Please reproduce the passage on jícama word for word, in full.

■ Exercise passage:
§ §

The root's exterior is yellow and papery, while its inside is creamy white with a crisp texture that resembles raw potato or pear. The flavor is sweet and starchy, reminiscent of some apples or raw green beans. It is usually eaten raw, sometimes with salt, lemon or lime juice, alguashte, and/or chili powder. It is also often paired with cilantro, ginger, lemon, lime, orange, red onion, salsa, sesame oil, grilled fish, and soy sauce. It can be cut into thin wedges and dipped in salsa or can be cooked in soups and stir-fried dishes. In Mexico, it is popular in salads, fresh fruit combinations, fruit bars, soups, and other cooked dishes. The exterior of the seed pods is edible and can be used in cooking; for example, the Ilocano dish bunga ng singkamas is cooked in a stew as the main ingredient.

Flour can be made from the tubers by slicing, drying, and grinding them.

=== Nutrition ===

Raw jícama is 90% water, 9% carbohydrates, 1% protein, and contains negligible fat (table). In a 100 g reference amount, it supplies 38 calories and is a rich source of vitamin C, with no other micronutrients in significant content (table).

=== Storage ===
Jícama should be stored dry, between 12.5 and 15 C. The jícama root will stay fresh for up to 4 months within this temperature range. Whole jícama can also be stored in a refrigerator to keep it free from moisture for up to 3 weeks. Storing at colder temperatures can discolor, damage the root, and degrade its texture. The root will keep fresh for one week after being sliced and should be wrapped and refrigerated for storage in this state.

§ §

■ Data below:
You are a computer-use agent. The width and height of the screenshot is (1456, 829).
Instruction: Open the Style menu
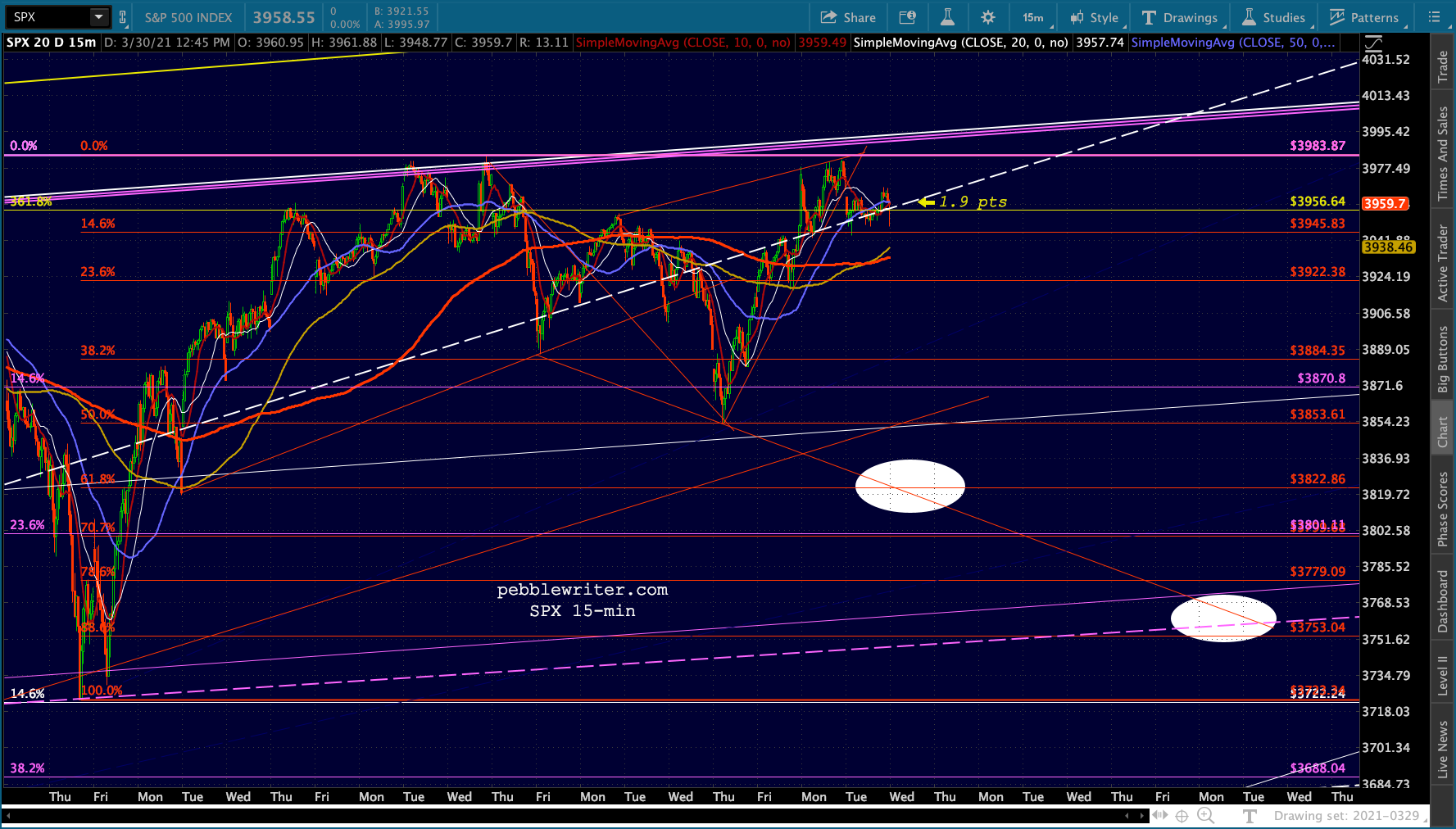coord(1094,17)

§ §

■ Written response:
The root's exterior is yellow and papery, while its inside is creamy white with a crisp texture that resembles raw potato or pear. The flavor is sweet and starchy, reminiscent of some apples or raw green beans. It is usually eaten raw, sometimes with salt, lemon or lime juice, alguashte, and/or chili powder. It is also often paired with cilantro, ginger, lemon, lime, orange, red onion, salsa, sesame oil, grilled fish, and soy sauce. It can be cut into thin wedges and dipped in salsa or can be cooked in soups and stir-fried dishes. In Mexico, it is popular in salads, fresh fruit combinations, fruit bars, soups, and other cooked dishes. The exterior of the seed pods is edible and can be used in cooking; for example, the Ilocano dish bunga ng singkamas is cooked in a stew as the main ingredient.

Flour can be made from the tubers by slicing, drying, and grinding them.

=== Nutrition ===

Raw jícama is 90% water, 9% carbohydrates, 1% protein, and contains negligible fat (table). In a 100 g reference amount, it supplies 38 calories and is a rich source of vitamin C, with no other micronutrients in significant content (table).

=== Storage ===
Jícama should be stored dry, between 12.5 and 15 C. The jícama root will stay fresh for up to 4 months within this temperature range. Whole jícama can also be stored in a refrigerator to keep it free from moisture for up to 3 weeks. Storing at colder temperatures can discolor, damage the root, and degrade its texture. The root will keep fresh for one week after being sliced and should be wrapped and refrigerated for storage in this state.